What you will do: In full and word for word, give the records again.

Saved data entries
===============

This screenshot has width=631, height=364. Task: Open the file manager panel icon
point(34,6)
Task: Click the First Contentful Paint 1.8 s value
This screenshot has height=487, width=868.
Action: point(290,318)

===============

Solution for this task:
This screenshot has width=631, height=364. Task: Open the file manager panel icon
point(34,6)
Task: Click the First Contentful Paint 1.8 s value
This screenshot has height=487, width=868.
Action: point(290,318)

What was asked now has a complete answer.